Experience solitude on dunes and beaches where nature still rules.
Bird-watch at one of the Pacific Flyway’s most important rest stops.
Walk where the Tolowa people lived, fished, and still honor as sacred ground.
Tolowa Dunes State Park is a land of paradoxes. On one hand, it’s solitude personified: vast dunes, windswept beaches, marshes alive with birds, and trails where you can walk for miles and never see another soul. On the other, looming just across Lake Earl Drive is Pelican Bay State Prison, one of California’s most notorious super-max facilities. It’s a strange pairing-solitude vs. solitary confinement-and more than one hiker has confessed to me that the place gives them a slightly eerie vibe. I get it. A day on the trail should leave you feeling free, not watched.
Still, the park’s natural riches make it worth the occasional shiver. Ancient sand dunes rise above tide-laced wetlands. Driftwood decorates miles of wild beach. Red alder and spruce provide patches of shade. And then there are the lakes-Earl, Tolowa, and smaller ponds like Dead Lake-that provide some of the finest bird-watching along California’s coast.
Long before the state designated this 5,000-acre park, the Tolowa people called it home. They harvested clams and mussels from the tidal flats, fished salmon at the mouth of the Smith River, and hunted sea lions. For the Tolowa, Yontocket-the northern section of the park-was the center of the world, the place where the first redwood grew. That spiritual resonance continues today, as the Tolowa still return here for ceremonies.
The lakes remain the park’s beating heart. Lake Earl, mostly freshwater, and the more brackish Lake Tolowa, are separated from the Pacific by a thin sandbar. They serve as a vital refueling station for birds traveling the Pacific Flyway.

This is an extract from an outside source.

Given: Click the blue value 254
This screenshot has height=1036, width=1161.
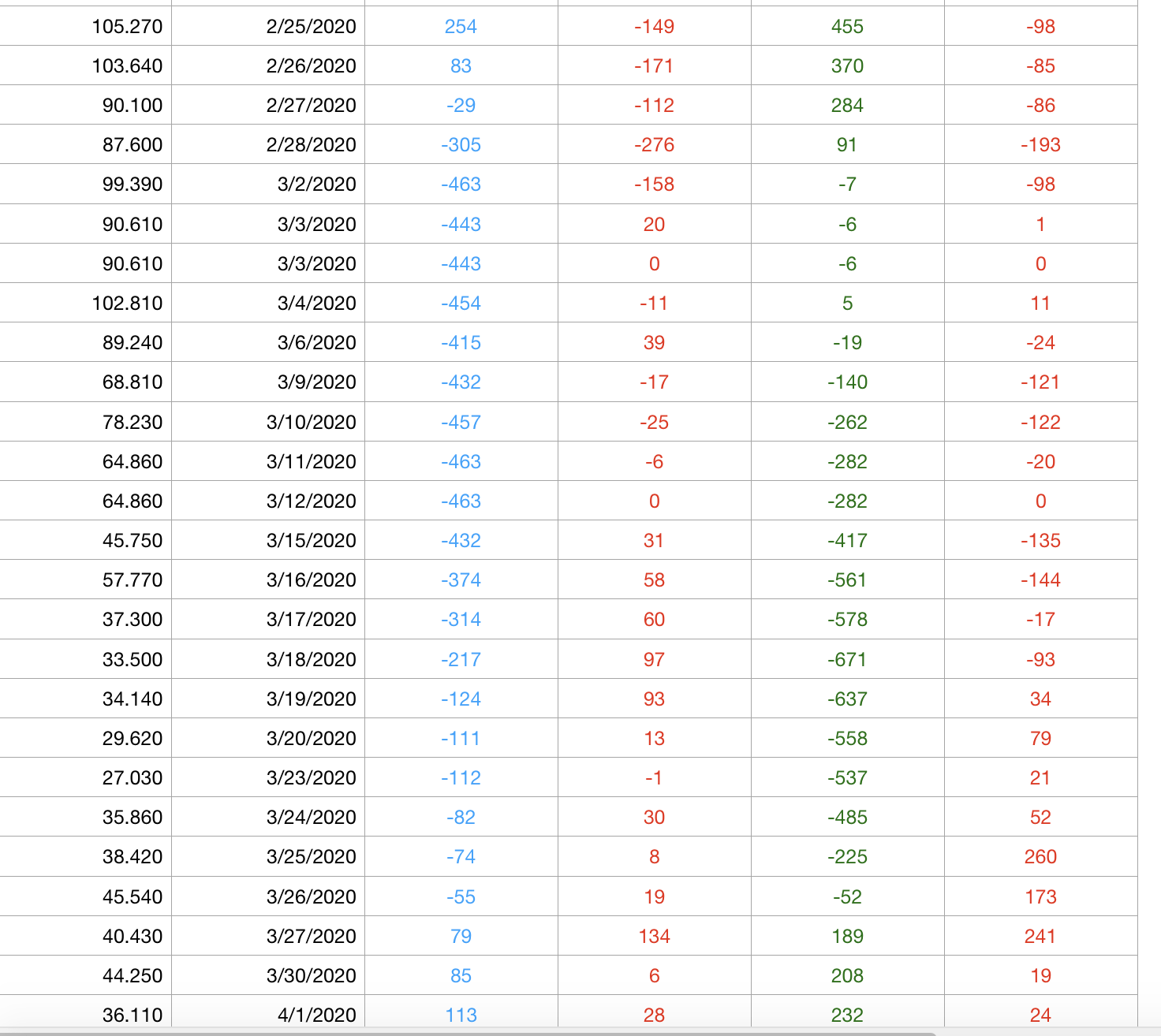Looking at the screenshot, I should (461, 26).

On peak days, it’s possible to see one hundred thousand birds here-a feathery air show that makes even casual visitors into avid birders. Canvasbacks, grebes, herons, and the once-endangered Aleutian cackling goose all make appearances.
But Tolowa Dunes can be tough to love. The terrain is marshy, the trails sometimes closed or rerouted, and when summer arrives the mosquitoes come in squadrons. Many of the paths are sandy, which means progress is more “trudge” than “stride.” Yet the rewards-driftwood-strewn beaches, ponds lined with lilies, elk wandering the dunes, skies filled with wings-are worth the effort.
I first hiked here decades ago, when it was still called Lake Earl State Park Project, and I was struck by its wild, unfinished feel. It’s still that way-remote, a little raw, sometimes challenging. And that’s exactly what makes it special.
Travel north on Highway 101 through Crescent City. At the north end of town, bear left on Northcrest Drive and follow it 0.5 mile to Old Mill Road. Turn left and continue a mile to Sand Hill Road. Turn left again and drive to the parking lot at road’s end.
From the trailhead, follow a gravel road that soon narrows into a path beneath spruce and alder. After about a mile, reach Dead Lake, once a lumber mill pond and now home to wood ducks, bass, and the occasional angler.
To extend the hike, continue west. The trail threads through brush, then opens onto dunes about 0.75 mile farther. Climb over the sand and you’ll find yourself at last on a wide, lonely beach where driftwood is piled like sculpture and the Pacific roars without pause. This is the Lost Coast in miniature-raw, elemental, unforgettable.